We have existing AWS Lambda functions subscribing a SQS topic. Events are first published to a SNS topic and the SQS topic is subscribing the SNS topic. These SQS subscriber lambda functions are unable extract the trace contexts from the events creating two separate traces for each request chain. As a workaround, I've added some code to inject messageAttributes._datadog with StringValue when publishing messages to the SNS topic, which fixes the problem.

const params: SNS.Types.PublishInput = {...};
  const activeSpan = tracer.scope()?.active();
  if (activeSpan) {
    const ddInfo = {};
    tracer.inject(activeSpan, 'text_map', ddInfo);
    if (Object.keys(ddInfo).length !== 0) {
      if (!params.MessageAttributes) {
        params.MessageAttributes = {};
      }
      params.MessageAttributes._datadog = {
        DataType: 'String',
        StringValue: JSON.stringify(ddInfo),
      };
    }
  }
 await sns.publish(params)
onyxraven commented 1 month ago

I just ran across this same issue. We have a number of instances where we desire raw message delivery for the ease of use and efficiency (especially if we have messages that near the message size limit), plus the ability to use message filtering.

The timestamps in the message are only the SQS ones, and the SNS ones are left out? is that the main issue? I wonder if theres a way we could 'opt in' to still being able to pull these in?

The side problem is I tried the workaround proposed by @mahwy, but the auto instrumentation injection is overriding it I think, and making it still a binaryValue. Is there a way I can opt out of that conditionally on a call? Or another way to work around this?

mahwy commented 1 month ago

@onyxraven right, it doesn't work with dd-trace auto-instrumentation. I had to exclude aws-sdk from esbuild external config. You might be able to disable aws-sdk instrumentation via DD_TRACE_DISABLED_PLUGINS env var.

astuyve commented 1 month ago

Hi @onyxraven, thanks for the note

I just ran across this same issue. We have a number of instances where we desire raw message delivery for the ease of use and efficiency (especially if we have messages that near the message size limit), plus the ability to use message filtering.

As far as I know the SNS message attributes are fixed length and quite small, and you still can use SNS based message filtering, but I may be mistaken! Please correct me if I am.

We can add support to extract trace context from raw message delivery, but again the spans won't line up timing wise (because the metadata from SNS is missing – we're blind to it), and the connection would be from an SDK call to SNS -> [gap] -> SQS.

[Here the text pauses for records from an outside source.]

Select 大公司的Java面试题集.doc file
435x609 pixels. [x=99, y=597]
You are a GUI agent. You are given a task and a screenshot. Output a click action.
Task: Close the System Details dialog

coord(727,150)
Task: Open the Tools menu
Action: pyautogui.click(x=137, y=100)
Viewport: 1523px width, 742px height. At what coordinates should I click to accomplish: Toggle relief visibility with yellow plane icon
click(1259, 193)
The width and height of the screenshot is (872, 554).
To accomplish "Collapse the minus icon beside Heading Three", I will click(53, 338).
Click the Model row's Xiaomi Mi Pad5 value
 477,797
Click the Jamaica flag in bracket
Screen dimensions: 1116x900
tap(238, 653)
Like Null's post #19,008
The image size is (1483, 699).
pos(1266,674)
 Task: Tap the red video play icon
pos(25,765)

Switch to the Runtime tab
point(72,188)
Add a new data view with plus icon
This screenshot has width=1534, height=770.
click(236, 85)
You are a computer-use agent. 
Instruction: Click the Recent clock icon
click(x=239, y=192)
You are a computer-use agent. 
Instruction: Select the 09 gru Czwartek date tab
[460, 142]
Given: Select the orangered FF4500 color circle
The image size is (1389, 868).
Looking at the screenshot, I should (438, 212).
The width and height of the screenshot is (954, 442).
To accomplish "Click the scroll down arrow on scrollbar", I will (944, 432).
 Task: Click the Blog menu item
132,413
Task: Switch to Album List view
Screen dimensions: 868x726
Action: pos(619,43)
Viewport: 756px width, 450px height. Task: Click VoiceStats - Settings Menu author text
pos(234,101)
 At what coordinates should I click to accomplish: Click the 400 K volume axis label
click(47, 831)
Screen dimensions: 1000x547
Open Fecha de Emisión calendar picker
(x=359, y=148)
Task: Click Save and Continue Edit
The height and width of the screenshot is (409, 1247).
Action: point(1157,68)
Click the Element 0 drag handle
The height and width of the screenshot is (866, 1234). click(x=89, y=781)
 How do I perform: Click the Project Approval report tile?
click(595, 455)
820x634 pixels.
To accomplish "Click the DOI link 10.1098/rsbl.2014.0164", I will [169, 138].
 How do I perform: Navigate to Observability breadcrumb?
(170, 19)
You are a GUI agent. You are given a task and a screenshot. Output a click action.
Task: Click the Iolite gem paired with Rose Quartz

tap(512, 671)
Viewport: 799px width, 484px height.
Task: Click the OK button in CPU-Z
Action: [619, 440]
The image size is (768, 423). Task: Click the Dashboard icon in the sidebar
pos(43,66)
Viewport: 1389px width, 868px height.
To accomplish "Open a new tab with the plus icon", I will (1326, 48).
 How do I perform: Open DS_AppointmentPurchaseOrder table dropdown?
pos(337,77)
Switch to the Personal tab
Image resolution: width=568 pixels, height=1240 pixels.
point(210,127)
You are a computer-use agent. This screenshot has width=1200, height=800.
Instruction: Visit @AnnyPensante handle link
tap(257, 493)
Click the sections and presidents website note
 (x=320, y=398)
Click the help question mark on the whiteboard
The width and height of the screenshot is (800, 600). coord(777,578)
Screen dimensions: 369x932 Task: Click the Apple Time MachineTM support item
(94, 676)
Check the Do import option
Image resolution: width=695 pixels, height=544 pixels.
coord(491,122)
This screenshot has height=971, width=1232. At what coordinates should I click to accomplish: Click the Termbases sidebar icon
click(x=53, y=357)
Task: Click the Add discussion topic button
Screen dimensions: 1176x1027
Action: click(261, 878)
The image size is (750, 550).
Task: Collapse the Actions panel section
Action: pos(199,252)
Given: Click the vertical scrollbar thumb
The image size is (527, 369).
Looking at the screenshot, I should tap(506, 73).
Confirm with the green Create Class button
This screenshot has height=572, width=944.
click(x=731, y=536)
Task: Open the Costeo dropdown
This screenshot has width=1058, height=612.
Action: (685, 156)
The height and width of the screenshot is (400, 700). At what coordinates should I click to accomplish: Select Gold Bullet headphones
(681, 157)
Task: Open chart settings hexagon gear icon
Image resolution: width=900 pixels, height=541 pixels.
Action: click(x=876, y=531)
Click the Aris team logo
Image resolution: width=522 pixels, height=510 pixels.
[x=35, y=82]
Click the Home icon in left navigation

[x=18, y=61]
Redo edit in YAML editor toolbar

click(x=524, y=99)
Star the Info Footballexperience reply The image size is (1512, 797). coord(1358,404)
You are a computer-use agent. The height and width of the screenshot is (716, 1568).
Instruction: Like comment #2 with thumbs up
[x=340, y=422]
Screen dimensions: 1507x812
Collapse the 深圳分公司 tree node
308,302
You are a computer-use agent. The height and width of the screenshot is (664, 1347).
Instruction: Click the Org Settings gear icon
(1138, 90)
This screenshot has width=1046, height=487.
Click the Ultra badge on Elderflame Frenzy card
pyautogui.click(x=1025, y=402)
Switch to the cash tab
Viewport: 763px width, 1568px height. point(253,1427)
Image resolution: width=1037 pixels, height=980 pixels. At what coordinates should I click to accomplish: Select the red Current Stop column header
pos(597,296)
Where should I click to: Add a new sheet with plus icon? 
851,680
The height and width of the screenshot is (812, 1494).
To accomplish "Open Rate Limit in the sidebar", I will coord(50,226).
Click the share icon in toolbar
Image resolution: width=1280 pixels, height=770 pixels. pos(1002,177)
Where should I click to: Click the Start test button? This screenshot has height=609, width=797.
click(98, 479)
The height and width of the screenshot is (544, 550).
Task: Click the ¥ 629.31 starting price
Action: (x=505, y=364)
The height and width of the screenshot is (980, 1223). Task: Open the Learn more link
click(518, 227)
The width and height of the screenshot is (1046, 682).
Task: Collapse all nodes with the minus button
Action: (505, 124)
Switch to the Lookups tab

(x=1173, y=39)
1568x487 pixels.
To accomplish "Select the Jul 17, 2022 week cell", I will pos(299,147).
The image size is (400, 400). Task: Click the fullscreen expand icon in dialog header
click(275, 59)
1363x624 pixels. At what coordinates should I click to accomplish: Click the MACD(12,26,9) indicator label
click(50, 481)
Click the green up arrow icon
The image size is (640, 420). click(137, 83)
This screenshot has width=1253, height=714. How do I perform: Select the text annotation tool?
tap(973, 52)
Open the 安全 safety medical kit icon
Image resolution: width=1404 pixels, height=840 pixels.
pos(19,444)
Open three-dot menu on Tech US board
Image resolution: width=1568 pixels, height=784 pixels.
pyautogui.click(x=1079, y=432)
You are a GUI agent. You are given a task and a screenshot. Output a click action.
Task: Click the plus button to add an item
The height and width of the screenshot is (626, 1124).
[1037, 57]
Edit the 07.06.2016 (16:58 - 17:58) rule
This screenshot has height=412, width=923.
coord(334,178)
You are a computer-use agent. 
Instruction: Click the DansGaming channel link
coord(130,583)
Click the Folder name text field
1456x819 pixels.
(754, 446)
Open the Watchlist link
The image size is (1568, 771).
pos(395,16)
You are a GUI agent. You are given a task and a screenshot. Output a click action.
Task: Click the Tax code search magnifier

If that's something which would work for you all, I can help prioritize this effort.

onyxraven commented 1 month ago

IMO, thats a reasonable thing to opt into if possible? a config flag or env var we can set?

astuyve commented 1 month ago

Yeah I think it's totally reasonable. I think we'll try to make it automatic and then when customers ask why SNS is missing we can point them to this discussion and explain that raw message deliver needs to be disabled to fully trace SNS. But that seems like a fine tradeoff to unblock you folks!